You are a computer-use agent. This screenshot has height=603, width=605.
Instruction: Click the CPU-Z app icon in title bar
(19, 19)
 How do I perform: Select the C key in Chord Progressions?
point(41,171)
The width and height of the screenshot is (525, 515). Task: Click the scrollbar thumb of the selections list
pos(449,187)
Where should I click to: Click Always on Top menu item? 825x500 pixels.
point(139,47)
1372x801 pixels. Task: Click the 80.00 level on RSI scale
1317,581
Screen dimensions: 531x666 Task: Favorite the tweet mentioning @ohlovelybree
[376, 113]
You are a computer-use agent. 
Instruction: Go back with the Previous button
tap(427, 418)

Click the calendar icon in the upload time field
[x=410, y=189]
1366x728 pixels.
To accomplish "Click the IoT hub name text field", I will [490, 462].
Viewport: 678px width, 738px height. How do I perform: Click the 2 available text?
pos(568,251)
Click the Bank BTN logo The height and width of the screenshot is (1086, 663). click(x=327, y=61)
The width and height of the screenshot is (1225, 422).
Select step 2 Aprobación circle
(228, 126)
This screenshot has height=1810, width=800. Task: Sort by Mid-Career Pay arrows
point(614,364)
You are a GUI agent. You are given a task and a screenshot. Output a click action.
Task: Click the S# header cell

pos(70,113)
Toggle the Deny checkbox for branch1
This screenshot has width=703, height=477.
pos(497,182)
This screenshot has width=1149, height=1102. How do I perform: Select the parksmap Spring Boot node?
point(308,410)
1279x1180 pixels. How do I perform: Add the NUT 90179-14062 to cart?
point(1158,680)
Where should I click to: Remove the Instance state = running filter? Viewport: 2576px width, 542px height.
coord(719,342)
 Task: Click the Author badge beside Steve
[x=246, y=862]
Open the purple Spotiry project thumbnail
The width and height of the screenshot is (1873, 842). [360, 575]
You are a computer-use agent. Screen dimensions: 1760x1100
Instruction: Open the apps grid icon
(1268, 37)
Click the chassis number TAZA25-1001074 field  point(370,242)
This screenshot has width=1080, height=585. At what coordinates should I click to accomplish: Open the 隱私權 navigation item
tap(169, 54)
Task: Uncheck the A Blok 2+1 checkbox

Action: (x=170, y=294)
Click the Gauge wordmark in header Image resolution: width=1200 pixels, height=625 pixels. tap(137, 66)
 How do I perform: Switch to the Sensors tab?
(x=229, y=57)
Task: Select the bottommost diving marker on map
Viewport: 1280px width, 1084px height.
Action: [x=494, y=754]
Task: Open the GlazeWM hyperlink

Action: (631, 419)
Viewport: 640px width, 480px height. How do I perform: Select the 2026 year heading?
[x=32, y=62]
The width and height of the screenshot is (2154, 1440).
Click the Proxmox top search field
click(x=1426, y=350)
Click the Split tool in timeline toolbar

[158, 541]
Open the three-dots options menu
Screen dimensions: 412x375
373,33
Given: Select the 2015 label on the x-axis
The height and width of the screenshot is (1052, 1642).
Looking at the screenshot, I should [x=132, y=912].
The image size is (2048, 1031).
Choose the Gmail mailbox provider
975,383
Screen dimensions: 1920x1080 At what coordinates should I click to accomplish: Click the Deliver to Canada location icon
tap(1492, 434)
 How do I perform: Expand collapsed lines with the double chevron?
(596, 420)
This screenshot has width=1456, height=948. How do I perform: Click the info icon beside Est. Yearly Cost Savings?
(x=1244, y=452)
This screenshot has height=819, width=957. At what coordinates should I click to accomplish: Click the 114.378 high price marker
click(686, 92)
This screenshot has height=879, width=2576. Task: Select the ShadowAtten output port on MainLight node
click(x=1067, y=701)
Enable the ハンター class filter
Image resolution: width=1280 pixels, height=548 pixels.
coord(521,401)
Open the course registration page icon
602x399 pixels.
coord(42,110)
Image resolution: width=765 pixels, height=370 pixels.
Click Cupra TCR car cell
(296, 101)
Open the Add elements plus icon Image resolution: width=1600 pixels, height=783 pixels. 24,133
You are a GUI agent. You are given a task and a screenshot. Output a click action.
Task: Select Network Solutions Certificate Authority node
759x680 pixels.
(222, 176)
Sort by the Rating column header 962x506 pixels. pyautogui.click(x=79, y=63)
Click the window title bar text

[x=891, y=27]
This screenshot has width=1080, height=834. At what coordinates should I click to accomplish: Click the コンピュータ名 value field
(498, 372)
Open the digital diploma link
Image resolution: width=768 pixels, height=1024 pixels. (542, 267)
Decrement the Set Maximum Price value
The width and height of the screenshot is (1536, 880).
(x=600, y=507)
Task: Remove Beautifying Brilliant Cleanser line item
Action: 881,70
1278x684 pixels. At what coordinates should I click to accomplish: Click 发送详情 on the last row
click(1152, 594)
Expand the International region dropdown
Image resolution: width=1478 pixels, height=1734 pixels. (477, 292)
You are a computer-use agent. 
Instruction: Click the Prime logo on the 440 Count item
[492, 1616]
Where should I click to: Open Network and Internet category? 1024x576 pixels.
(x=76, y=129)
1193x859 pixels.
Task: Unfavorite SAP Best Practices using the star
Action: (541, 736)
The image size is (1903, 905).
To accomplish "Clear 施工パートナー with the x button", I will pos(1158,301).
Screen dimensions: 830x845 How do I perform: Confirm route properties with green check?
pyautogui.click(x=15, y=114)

********

TASK TO COMPLETE ::
Your answer should reproduce each line of the listing that holds the word "will".

EXERCISE SOLUTION ::
To accomplish "Click the IoT hub name text field", I will [490, 462].
To accomplish "Clear 施工パートナー with the x button", I will pos(1158,301).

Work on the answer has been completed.